Invalido si uccise col fuoco. Il dna svela chi era
Si chiamava Hamid Arati, abitava in via Sant'Abbondanzio ed era disperato perché non poteva più lavorare. Si è dato fuoco a Como il 19 febbraio
Invalido e senza poter più lavorare. Hamid si è sentito così solo e inutile che ha deciso, lo scorso febbraio, di togliersi la vita in un modo atroce. Una sera d’inverno, portandosi una bottiglia di benzina, è andato sul lungolago di Como, nei pressi del Tempio Voltiano. L’uomo ha girato intorno al suo collo un cappio. L’altra estremità della corda l’ha legata alla ringhiera. Si è versato della benzina addosso e si è dato fuoco. Nello stesso momento, è saltato dal parapetto e si è impiccato. (FOTO DAL SITO QUICOMO.IT)
I carabinieri, quella notte, non hanno trovato alcun documento: era tutto bruciato, anche il portafogli. E’ accaduto 19 febbraio e per dare un nome e una pietosa sepoltura a quell’uomo, le forze dell’ordine hanno diramato una informativa selezionando alcuni nomi dalla banca dati delle persone scomparse.
Una prima traccia – che si rivelerà quella buona – è arrivata alcuni giorni dopo da Cislago. Una donna ha segnalato ai carabinieri la scomparsa di un amico, il 47enne Hamid Arati, un uomo che viveva da solo nel paese, in via sant’Abbondanzio, e che da tempo aveva problemi di depressione legati alla sua condizione di salute.
Il dramma umano di Hamid era noto alla donna.
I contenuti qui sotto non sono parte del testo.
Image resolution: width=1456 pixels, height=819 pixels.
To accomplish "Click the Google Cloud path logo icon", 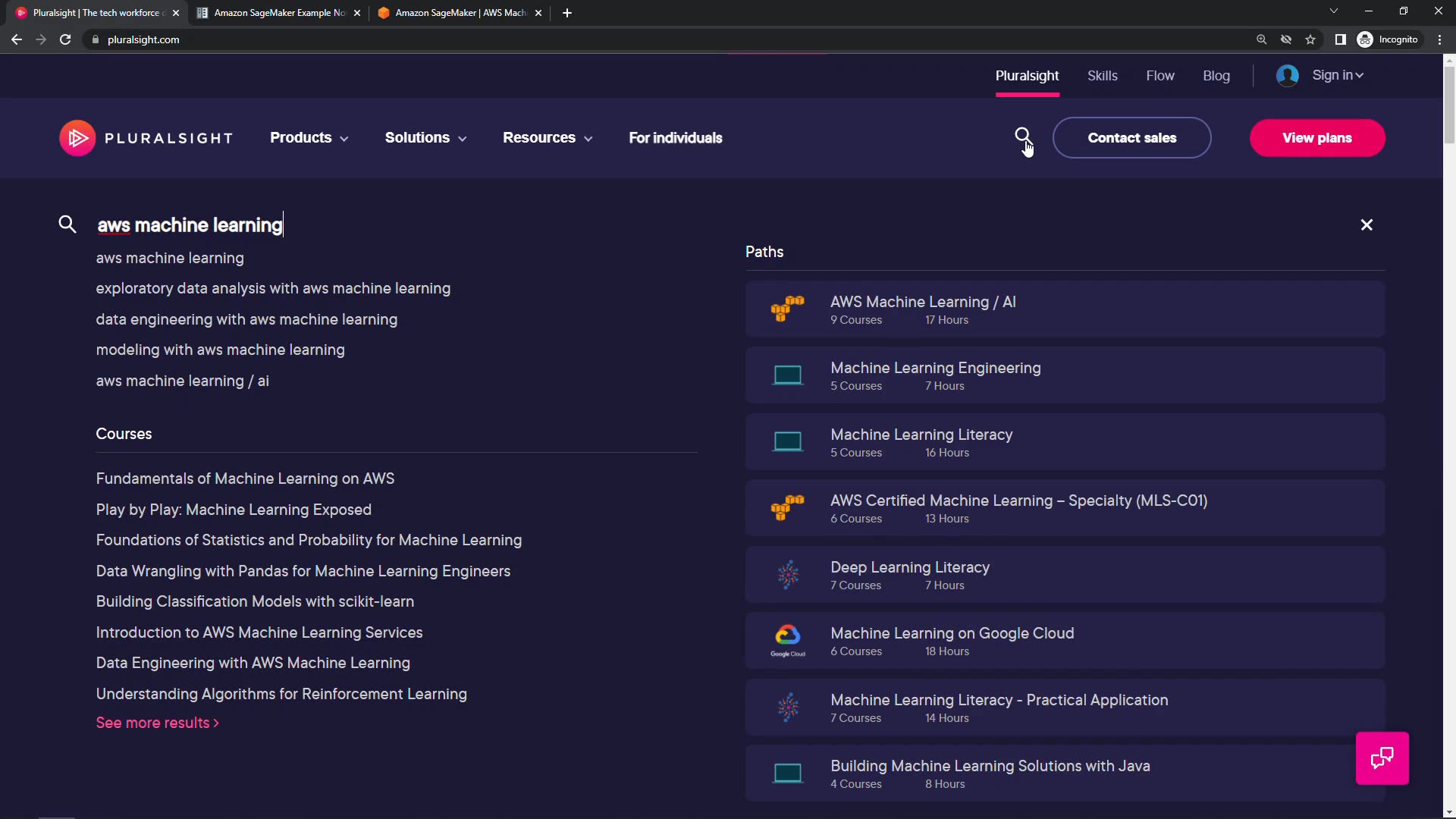I will (x=787, y=640).
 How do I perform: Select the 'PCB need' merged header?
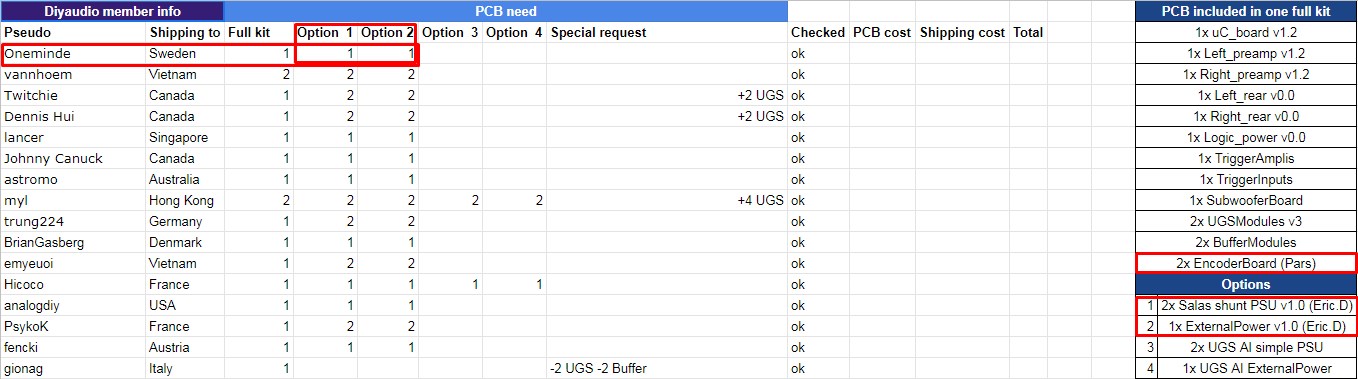[x=505, y=11]
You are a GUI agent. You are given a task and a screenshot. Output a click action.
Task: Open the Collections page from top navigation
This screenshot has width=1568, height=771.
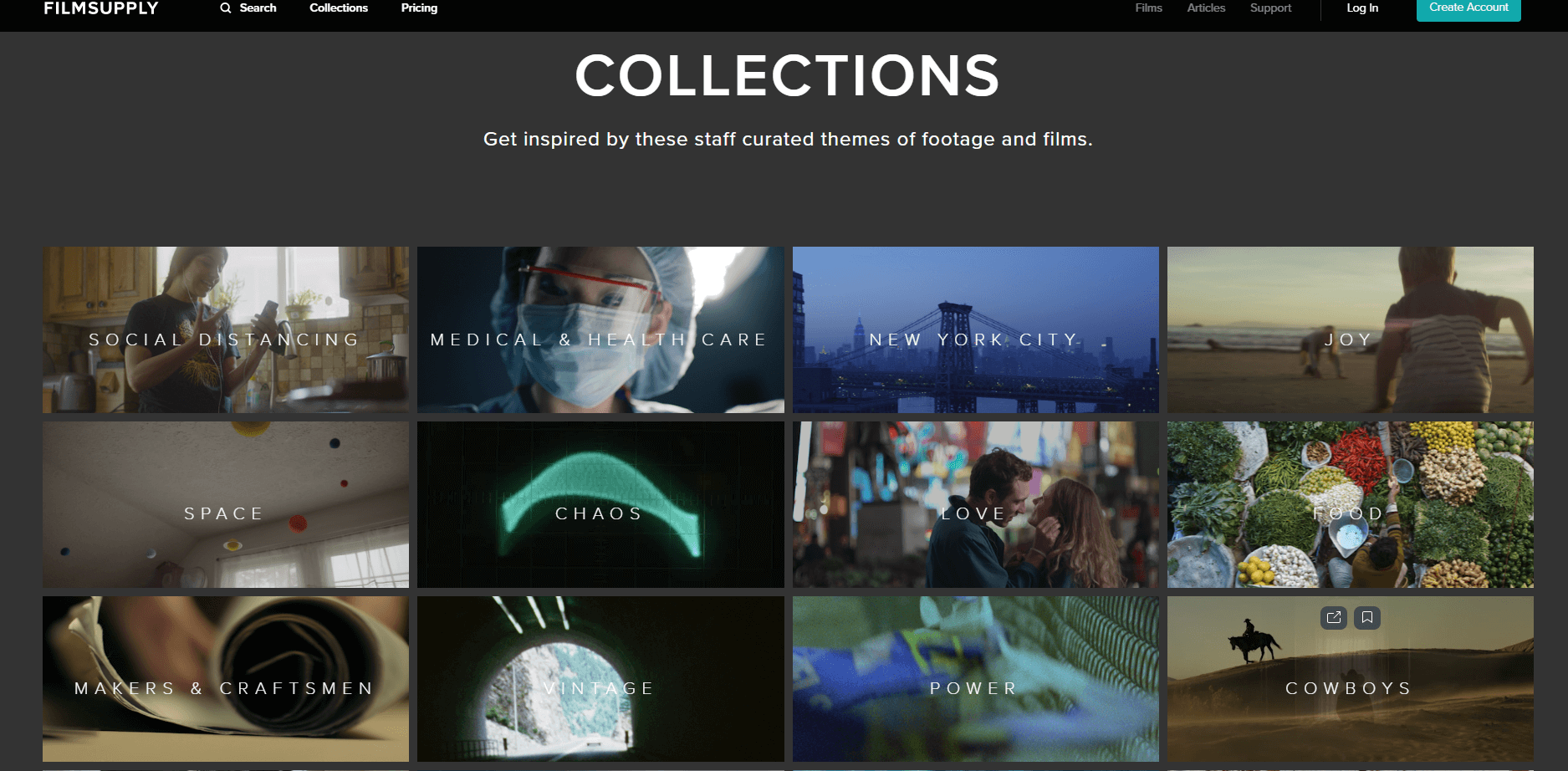(x=338, y=8)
Per i militari del comando compagnia di Saronno è stato un campanello di allarme che ha fatto subito scattare le indagini. In casa, a Cislago, i militari trovarono in quei giorni un biglietto che poteva far pensare a un allontanamento volontario dall’Italia ma anche a un suicidio. Ma c’era un secondo elemento che portava ad Hamid. I carabinieri di Como, quella notte davanti al Tempio Voltiano, trovarono uno zainetto in cui era contenuto un biglietto di addio molto simile a quello dell’appartamento.
Nella missiva l’uomo chiedeva perdono soprattutto al proprietario di casa e ad altre persone che lo avevano aiutato e alle quali temeva di poter creare problemi. L’uomo scriveva che non voleva più essere di peso, perché la malattia gli impediva di lavorare. Affermava inoltre di avere una famiglia in Marocco e che in Italia aveva sempre lavorato per mantenersi.
La conferma definitiva dell’identità dell’uomo che si è dato fuoco a Como è arrivata dall’esame del dna. I Carabinieri avevano infarti prelevato nell’abitazione di Cislago delle lamette da barba e uno spazzolino da denti, inviati al Ris di Parma, insieme un campione di sangue della vittima di Como per una comparazione del Dna. Il test ha dato risultato positivo. Ora i carabinieri cercano i familiari in Marocco. Sono stati contattati il consolato e l’ambasciata.